Daniel Briere, Philadelphia Flyers
The Flyers went surprisingly deep into the playoffs last year, but they have not done anything to build on that momentum so far this season. They have just two wins in eight games, and they are already falling out of touch with the leaders in the Atlantic Division. The latest news will not help - Briere is out for about a month. Briere had seven points in six games, and was a key piece of a Philly offense that has the potential to be explosive. It's a torn abdominal injury that required surgery that has Briere sidelined. Surgery went well, but the concern is that this is not the first time that this has been a problem. Briere had the same injury a few years ago when he was with the Sabres. He hasn't had a problem with it since, but the fact that it has occurred again has to make you wonder if it could be a bigger issue this time. The one thing that makes this injury less of a concern than it could be, though, is the incredible depth the Flyers have at center. Despite having more than a point a game, Briere is just third in center scoring behind Mike Richards and Jeff Carter. The team will miss a step or two without Briere, but the impact won't be as significant as losing a player like him would be for most teams.

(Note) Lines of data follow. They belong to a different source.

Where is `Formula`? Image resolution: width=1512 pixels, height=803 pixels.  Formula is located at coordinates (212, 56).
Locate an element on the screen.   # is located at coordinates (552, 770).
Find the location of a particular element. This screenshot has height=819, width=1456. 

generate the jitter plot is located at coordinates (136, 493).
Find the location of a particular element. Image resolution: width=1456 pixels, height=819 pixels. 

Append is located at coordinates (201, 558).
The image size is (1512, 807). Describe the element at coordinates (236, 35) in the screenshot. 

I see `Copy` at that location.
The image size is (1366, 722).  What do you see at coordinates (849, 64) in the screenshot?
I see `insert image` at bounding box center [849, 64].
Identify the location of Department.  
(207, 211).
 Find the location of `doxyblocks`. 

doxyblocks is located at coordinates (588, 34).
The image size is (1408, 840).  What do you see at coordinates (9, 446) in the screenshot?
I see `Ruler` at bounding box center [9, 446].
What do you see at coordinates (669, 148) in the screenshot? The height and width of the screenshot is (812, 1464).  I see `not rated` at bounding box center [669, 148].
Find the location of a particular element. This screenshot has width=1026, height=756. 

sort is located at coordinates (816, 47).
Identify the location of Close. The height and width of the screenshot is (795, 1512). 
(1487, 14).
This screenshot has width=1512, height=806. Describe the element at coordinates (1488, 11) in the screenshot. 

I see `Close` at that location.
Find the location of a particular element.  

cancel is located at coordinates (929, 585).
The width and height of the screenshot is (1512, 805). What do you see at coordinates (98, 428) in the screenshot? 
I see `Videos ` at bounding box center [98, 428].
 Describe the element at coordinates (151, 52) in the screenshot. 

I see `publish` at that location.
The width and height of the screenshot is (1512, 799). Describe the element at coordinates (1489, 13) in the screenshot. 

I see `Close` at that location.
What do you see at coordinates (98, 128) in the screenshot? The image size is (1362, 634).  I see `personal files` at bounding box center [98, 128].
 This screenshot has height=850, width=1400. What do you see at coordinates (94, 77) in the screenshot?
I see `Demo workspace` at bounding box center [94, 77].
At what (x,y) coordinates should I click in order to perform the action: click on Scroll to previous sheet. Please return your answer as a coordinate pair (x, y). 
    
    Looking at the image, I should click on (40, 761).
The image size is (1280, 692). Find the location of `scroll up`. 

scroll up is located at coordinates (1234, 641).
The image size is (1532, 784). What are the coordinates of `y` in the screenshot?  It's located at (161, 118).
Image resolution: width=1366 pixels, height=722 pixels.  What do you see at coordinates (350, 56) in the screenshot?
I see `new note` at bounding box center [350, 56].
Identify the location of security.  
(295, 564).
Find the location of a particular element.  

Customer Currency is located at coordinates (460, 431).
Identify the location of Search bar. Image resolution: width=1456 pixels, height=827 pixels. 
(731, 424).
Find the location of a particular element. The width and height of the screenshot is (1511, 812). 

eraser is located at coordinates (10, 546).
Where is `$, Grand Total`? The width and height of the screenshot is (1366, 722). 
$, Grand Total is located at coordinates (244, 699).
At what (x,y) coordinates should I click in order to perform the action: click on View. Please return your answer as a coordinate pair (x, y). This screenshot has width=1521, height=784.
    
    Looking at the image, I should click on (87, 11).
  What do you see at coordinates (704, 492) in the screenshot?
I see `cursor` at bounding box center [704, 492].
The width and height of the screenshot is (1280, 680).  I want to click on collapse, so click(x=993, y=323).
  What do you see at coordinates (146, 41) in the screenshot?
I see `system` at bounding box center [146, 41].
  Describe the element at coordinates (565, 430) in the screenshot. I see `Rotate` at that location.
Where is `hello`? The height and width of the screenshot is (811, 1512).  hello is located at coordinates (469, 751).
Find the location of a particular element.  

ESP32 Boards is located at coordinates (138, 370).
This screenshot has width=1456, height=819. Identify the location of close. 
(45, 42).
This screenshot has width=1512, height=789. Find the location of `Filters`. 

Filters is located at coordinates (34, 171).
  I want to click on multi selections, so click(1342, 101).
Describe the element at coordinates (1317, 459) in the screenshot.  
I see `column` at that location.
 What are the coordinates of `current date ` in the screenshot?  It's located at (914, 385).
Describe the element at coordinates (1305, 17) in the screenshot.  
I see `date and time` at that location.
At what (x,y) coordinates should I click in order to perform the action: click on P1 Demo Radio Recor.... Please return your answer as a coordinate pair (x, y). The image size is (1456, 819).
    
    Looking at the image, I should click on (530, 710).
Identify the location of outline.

Johan Franzen, Detroit Red Wings
The Wings lost a major offensive force for a month when Franzen went down with a sprained knee. He has five goals in eight games so far. This is by far the least concerning injury thus far for a couple of reasons, though. First, the Wings have so much offensive depth that they will be more than okay. The team has six players currently on a point-a-game pace, and that doesn't include Franzen. Second, history gives us a good indicator of what to expect. Franzen missed 10 games last year with an early season knee injury, and all the team did last year was win the President's Trophy and the Stanley Cup. They are perhaps more talented than last year, so there are far better things to do with your time than worry about the Wings.
Alexander Ovechkin, Washington Capitals
This situation is more illuminating than it is concerning. After tearing the league up last year, Ovechkin had been off to a very slow start, and it was tough to find explanations. He's not injured, but he has returned to Russia to be with his ill grandfather. Ovechkin is known to be very close to his family, so it would make sense that his concentration could be a little bit off if he was facing this crisis at home. Ovechkin hasn't been terrible--he's still getting lots of chances and taking lots of chances. Hockey is a game of inches, though, and his shooting just hasn't been quite as precise as it usually is. Perhaps this time away, that should only last for a game or two, will help get his shot aligned again. The team is tied for the lead in the division without him contributing much, so when he inevitably goes on a tear the team is in good position to win the division as expected.